Especialistas apontam temas progressistas na agenda dos fiéis, apesar da ideia que se tem de pautas majoritariamente conservadoras entre estes grupos
Os religiosos escalaram o muro de pautas progressistas da esquerda brasileira ao ponto de levar o candidato Jair Bolsonaro (PSL-RJ), capitão reformado do Exército, ao segundo turno da eleição presidencial. O discurso progressivo de candidatos enraizados no campo de centro-esquerda não avançou na sociedade neste pleito. O fenômeno vai além da disputa presidencial.

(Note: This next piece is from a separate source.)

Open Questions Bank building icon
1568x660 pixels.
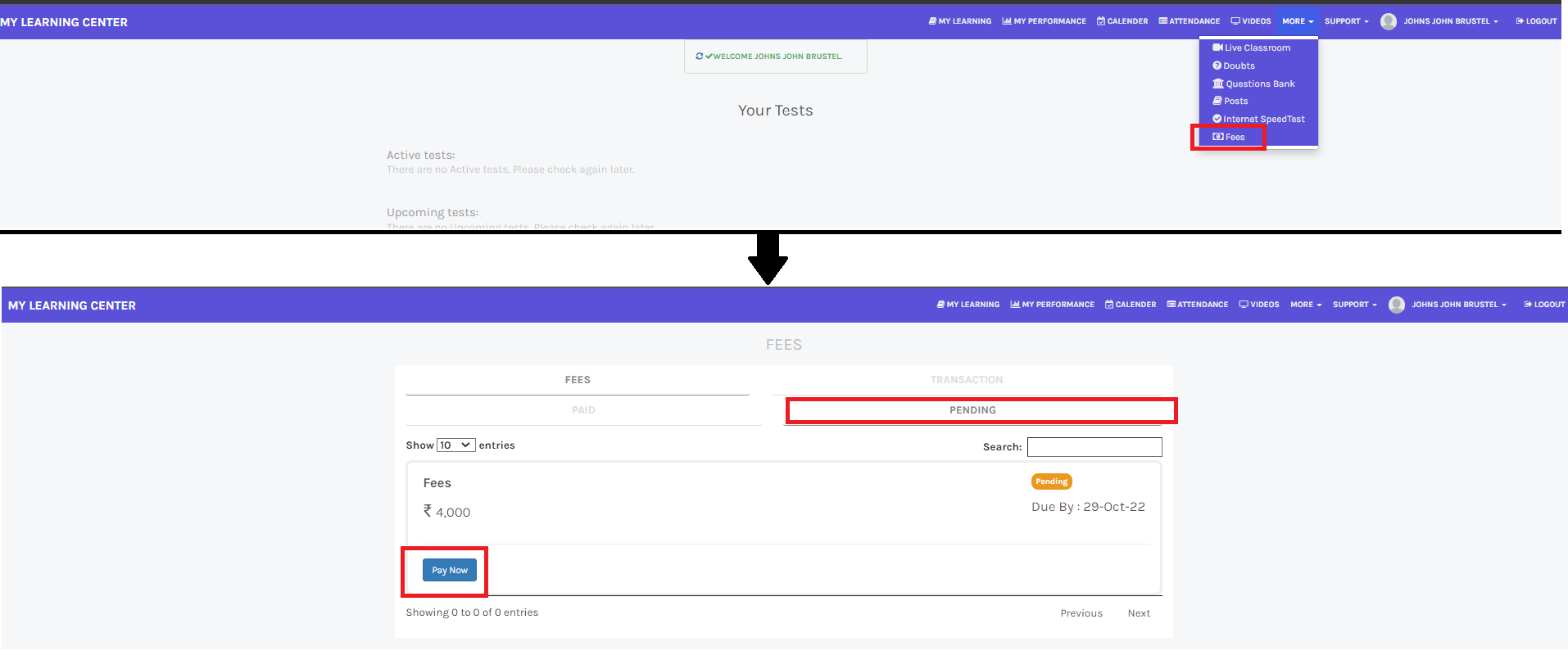1218,84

O presidente da Associação Brasileira de Consultores Políticos no Distrito Federal, Alexandre Bandeira, explica que os religiosos, isto é, evangélicos, católicos, pentecostais e outras denominações, são uma força eleitoral cada vez mais compacta e, em algumas eleições estaduais, quase decisiva, superando a heterogeneidade que é tão característica. “Essa eleição veio de uma fragmentação da representatividade. O Jair Bolsonaro trouxe uma pauta mais conservadora”, analisa Bandeira.
A caderneta que eles representam aponta para questões muito específicas, como a oposição ao aborto, casamento homoafetivo, eutanásia e derivados das chamadas ideologias de gênero.

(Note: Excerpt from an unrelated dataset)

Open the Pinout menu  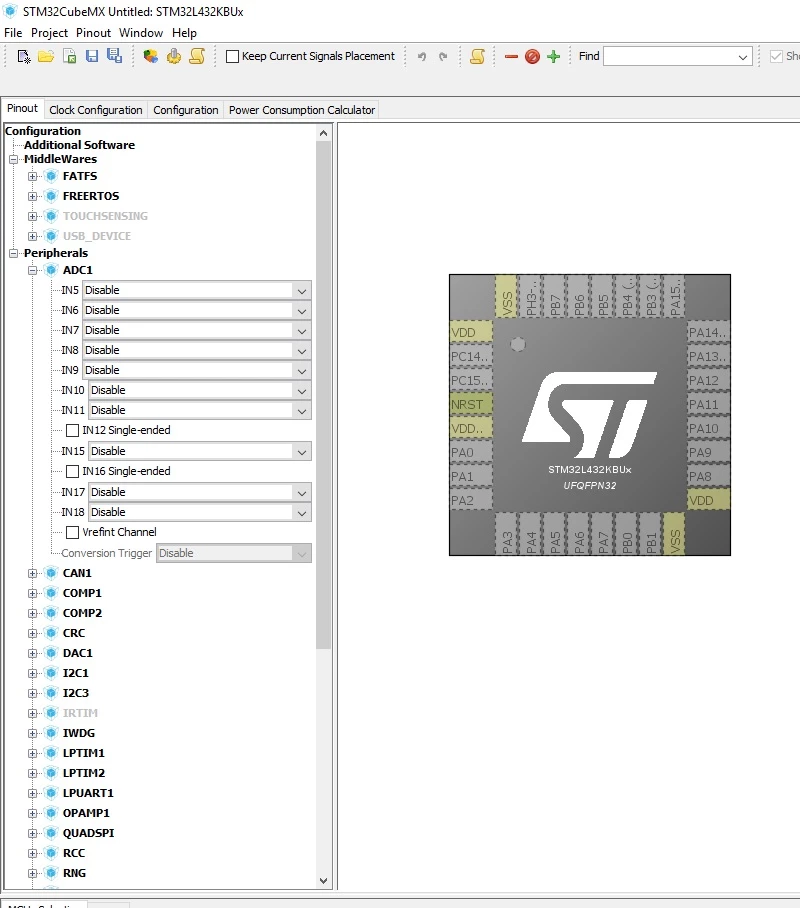[93, 33]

O declínio da política de esquerda a nível nacional influenciou o resultado eleitoral nos Estados. Alguns cardeais do petismo perderam a disputa em vários cargos, como a ex-senadora Ideli Salvatti (PT-SC), que não conseguiu retornar ao Congresso, e a ex-presidente Dilma Rousseff (PT), que terminou um amargo quarto lugar com 15% dos votos para o Senado em Minas Gerais. O senador carioca Lindbergh Farias (PT) não se reelegeu e o paulista Eduardo Suplicy (PT) perdeu a segunda campanha seguida ao Senado e se contenta com um gabinete de vereador na capital paulista.
Para o professor de Ciência Política da Universidade Federal de Goiás, Hans Carrillo Gauch, as derrotas foram uma espécie de resposta para a falência do Estado, principalmente nas áreas de Saúde e Segurança Pública, durante os 13 anos do modelo aplicado pelo PT.

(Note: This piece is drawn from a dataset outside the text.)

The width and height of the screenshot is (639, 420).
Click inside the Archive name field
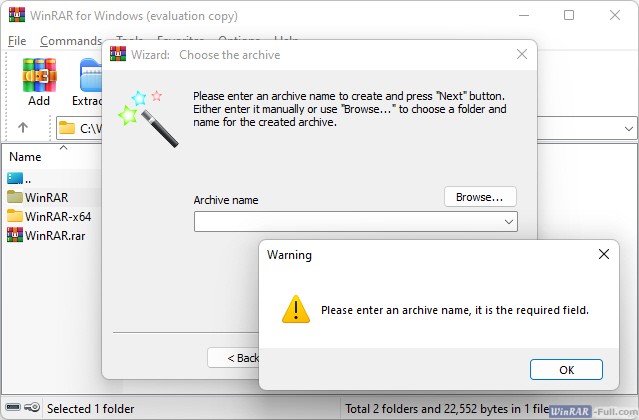point(345,222)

Hans Carrillo explica que os gráficos das eleições brasileiras são cíclicos entre as cartilhas de esquerda e direita, e algumas vezes o centro ganha força. “Na época pós-ditadura, quando o Brasil construiu a Constituição e destacou o caráter laico do Estado. O campo religioso não é homogênico. Depois da Constituição houve um movimento de igrejas para ocupar espaços no Congresso.”
A entrada dos religiosos na política ficou mais aguda neste ano basicamente por dois motivos apontados por Hans: um contexto sócio-político de discursos progressistas na última década e a retração econômica.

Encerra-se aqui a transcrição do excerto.